#### TASK
Write out word for word the lines from the one holding "[Keresés:] (342, 431)" through the end of the data, and only those lines. Pictures stay out.

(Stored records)
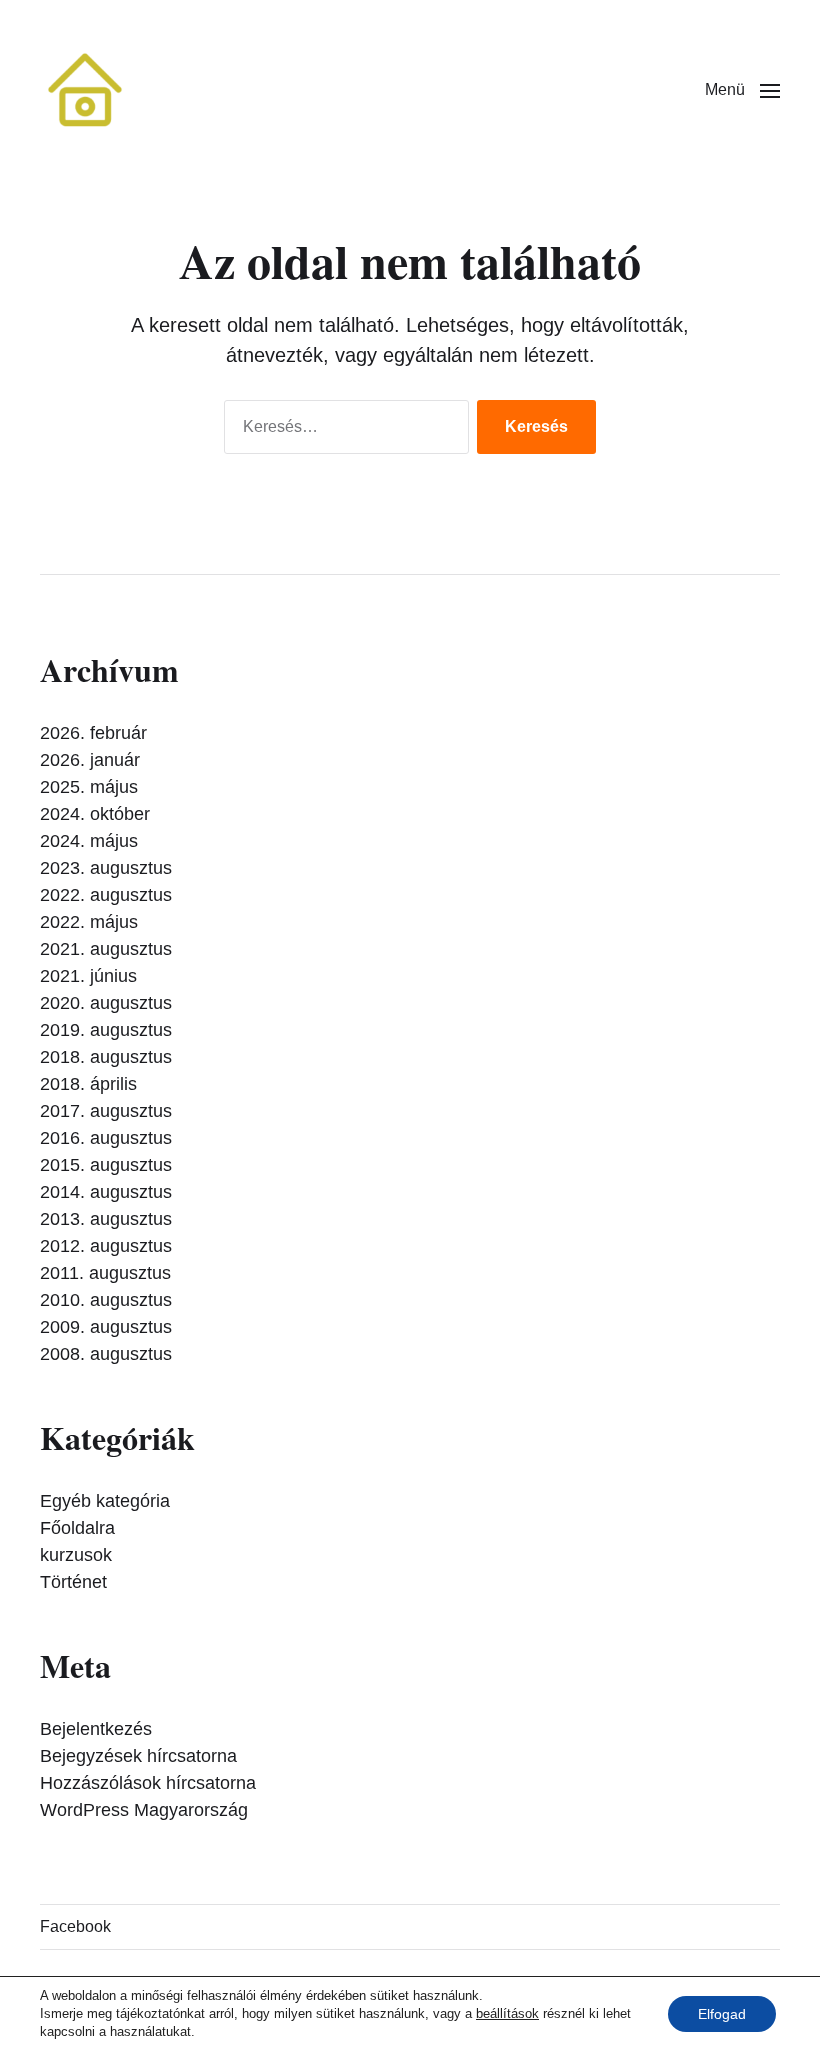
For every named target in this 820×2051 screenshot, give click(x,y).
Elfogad (722, 2014)
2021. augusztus (106, 949)
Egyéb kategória (105, 1501)
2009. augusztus (106, 1327)
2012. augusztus (106, 1246)
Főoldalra (77, 1528)
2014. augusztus (106, 1192)
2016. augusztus (106, 1138)
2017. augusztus (106, 1111)
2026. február (93, 733)
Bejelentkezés (96, 1729)
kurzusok (76, 1555)
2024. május (89, 841)
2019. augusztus (106, 1030)
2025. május (89, 787)
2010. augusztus (106, 1300)
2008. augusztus (106, 1354)
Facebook (75, 1926)
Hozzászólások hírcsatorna (148, 1783)
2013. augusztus (106, 1219)
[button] (742, 90)
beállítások (507, 2013)
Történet (73, 1582)
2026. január (90, 760)
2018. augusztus (106, 1057)
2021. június (88, 976)
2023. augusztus (106, 868)
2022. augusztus (106, 895)
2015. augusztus (106, 1165)
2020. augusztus (106, 1003)
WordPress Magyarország (144, 1810)
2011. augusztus (105, 1273)
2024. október (95, 814)
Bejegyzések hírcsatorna (138, 1756)
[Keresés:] (342, 431)
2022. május (89, 922)
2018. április (88, 1084)
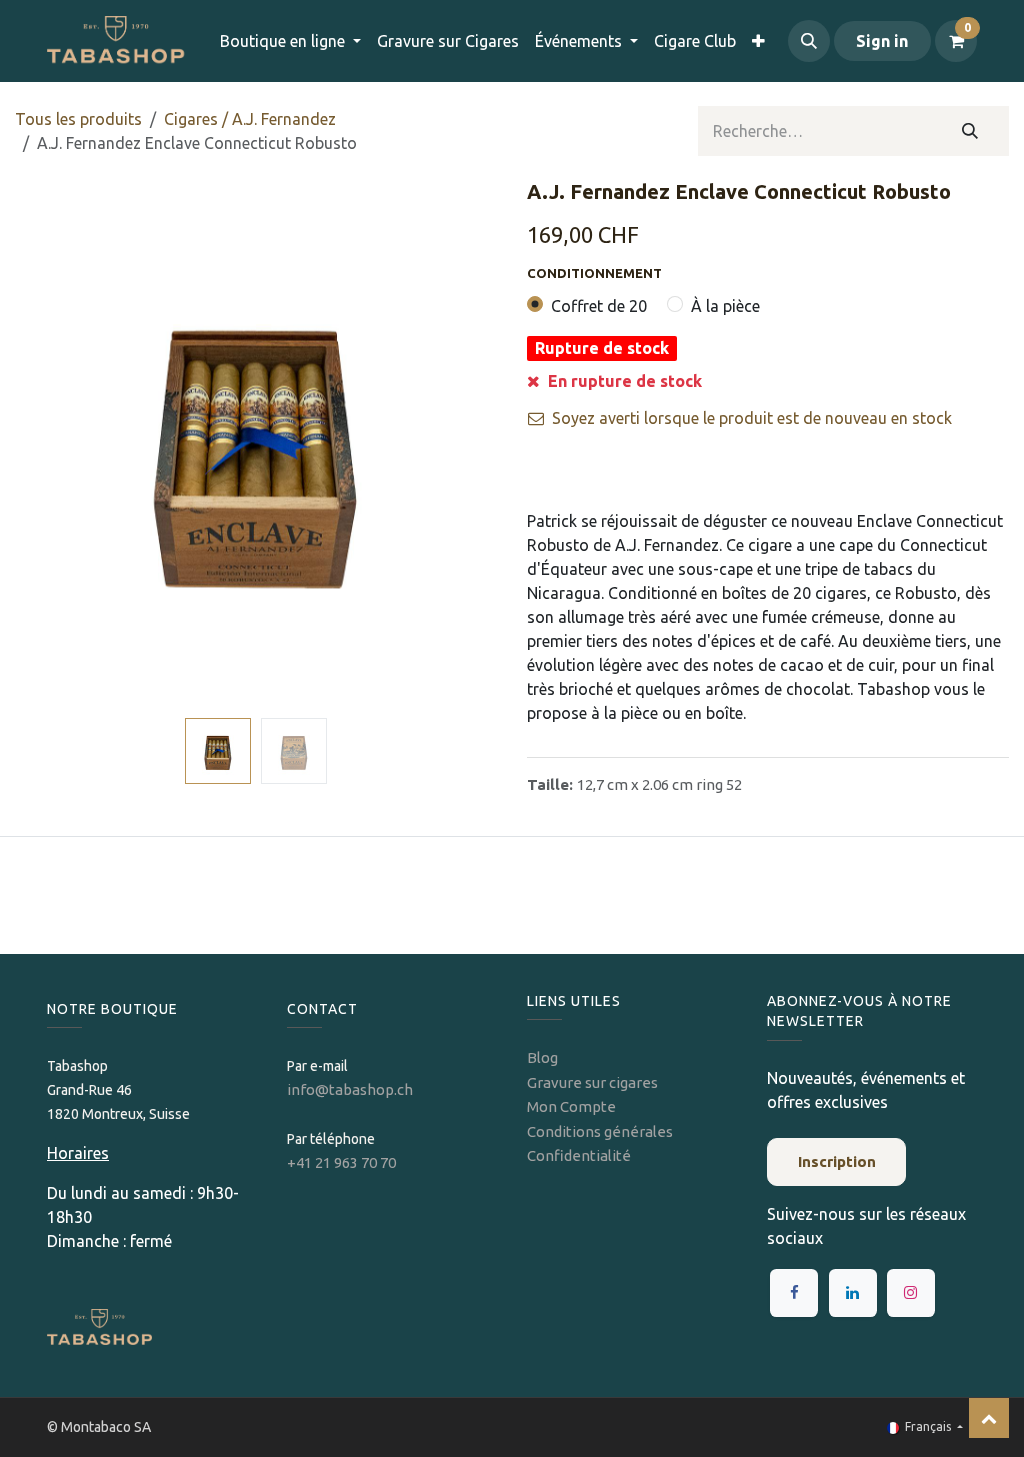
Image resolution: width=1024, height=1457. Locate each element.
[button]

#### ANSWER SECTION
[Keresés:] (342, 431)
2022. május (89, 922)
2018. április (88, 1084)
Image resolution: width=1024, height=1457. Locate each element.
[button]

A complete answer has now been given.